Bilindiği üzere, modern ekonomiler en az maddi sermaye kadar sosyal sermayeye de ihtiyaç duymaktadır. Sosyal sermayenin başlıca kaynağı ise güven faktörüdür. Üzülerek görmekteyiz ki son dönemde makroekonomik temellere dayanmayan suni bir güvensizlik ortamı oluşturulmaya çalışılmaktadır.
Döviz kurlarındaki değişmeler, ekonomik faaliyetlerin seyrini etkilediğinden, döviz kuru değişmelerinin istikrarlı bir çizgi izlemesi, ekonomik istikrarı da olumlu yönde etkileyecektir.
Çünkü döviz kuru istikrarı, fiyat istikrarı gibi, ekonomik istikrarın sağlanması açısından hem bir neden hem de bir sonuçtur. Bir başka deyişle, ekonomik istikrarın sağlanması, büyük ölçüde fiyatlardaki ve döviz kurlarındaki istikrara bağlıyken, ekonomik istikrarın sağlanması sonucunda, fiyatlarda ve döviz kurlarında da istikrar sağlanabilmektedir.
Ayrıca ekonomik istikrarsızlık da fiyatlardaki ve döviz kurlarındaki istikrarsızlıktan etkilenmektedir. Bu karşılıklı etkileşim, döviz kuru istikrarının da ekonomik istikrar açısından değerlendirilmesini gerekli kılmaktadır.

**İstenen iş**
Döviz kuru istikrarı konulu metinde "Çünkü döviz kuru" ile başlayıp "da istikrar sağlanabilmektedir." ifadesine kadar uzanan kısmın tamamını lütfen hiçbir değişiklik yapmadan yazın. Yalnızca döviz kuru istikrarı konulu metinden yararlanın.

**Sağlanan veriler**
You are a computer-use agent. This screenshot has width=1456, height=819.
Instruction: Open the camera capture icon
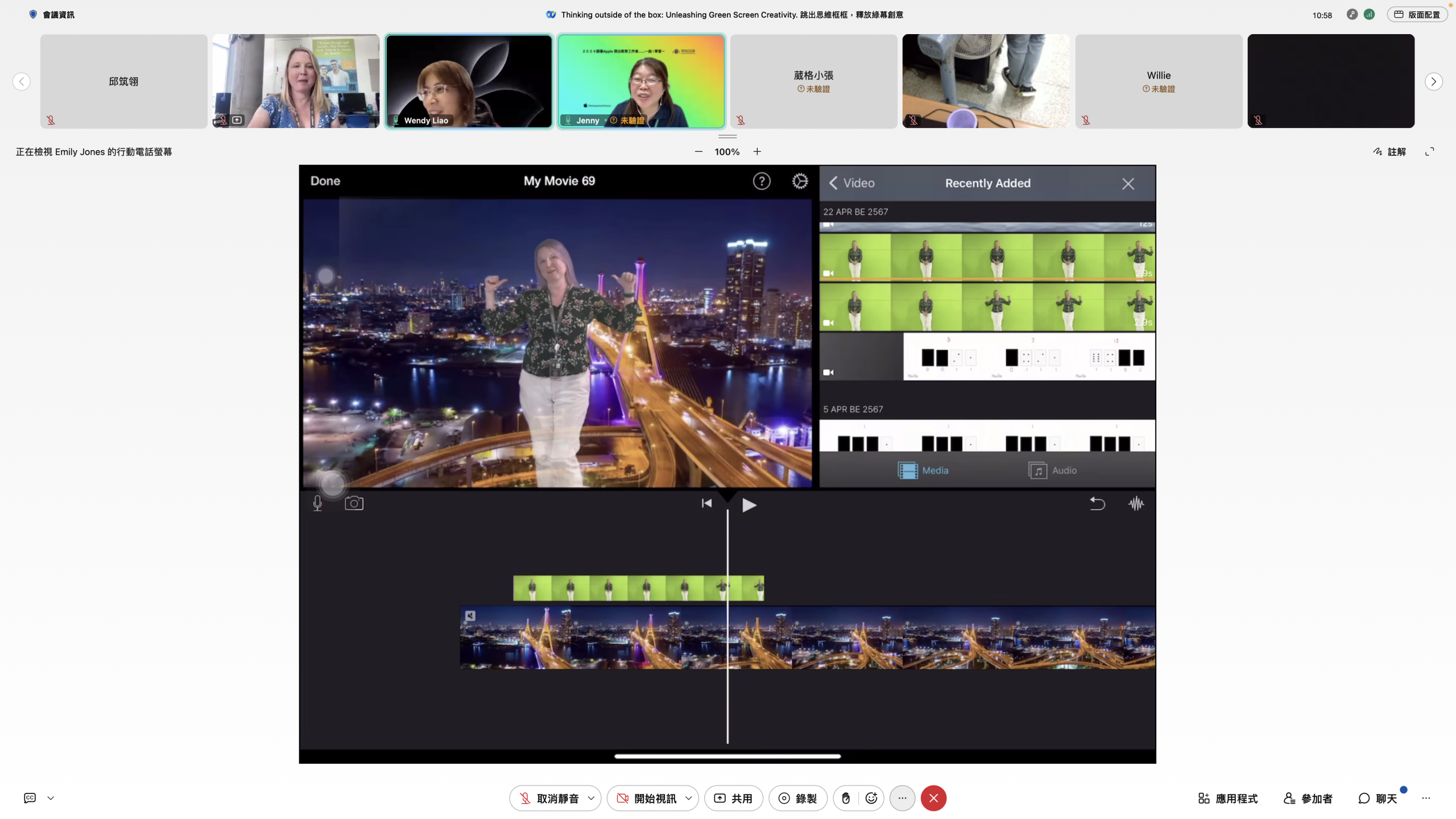coord(354,503)
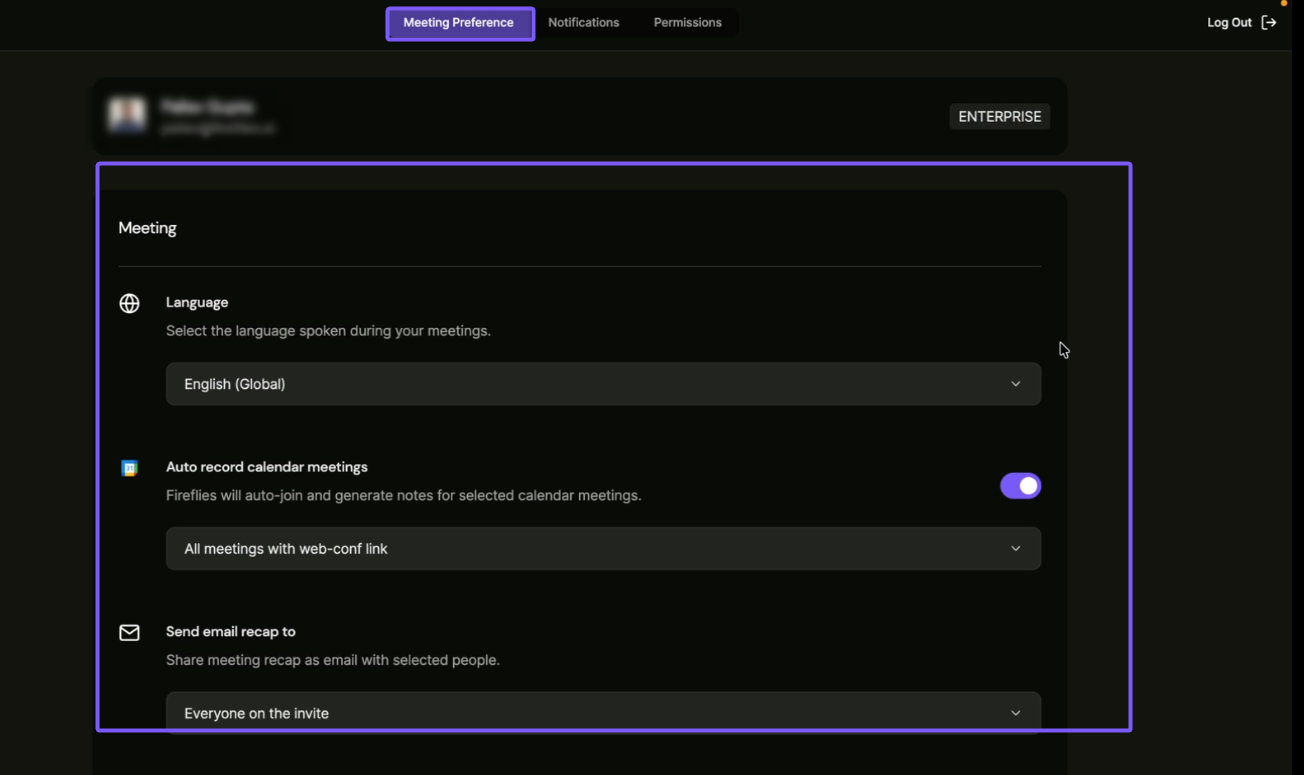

**Alıştırma çıktısı**
Çünkü döviz kuru istikrarı, fiyat istikrarı gibi, ekonomik istikrarın sağlanması açısından hem bir neden hem de bir sonuçtur. Bir başka deyişle, ekonomik istikrarın sağlanması, büyük ölçüde fiyatlardaki ve döviz kurlarındaki istikrara bağlıyken, ekonomik istikrarın sağlanması sonucunda, fiyatlarda ve döviz kurlarında da istikrar sağlanabilmektedir.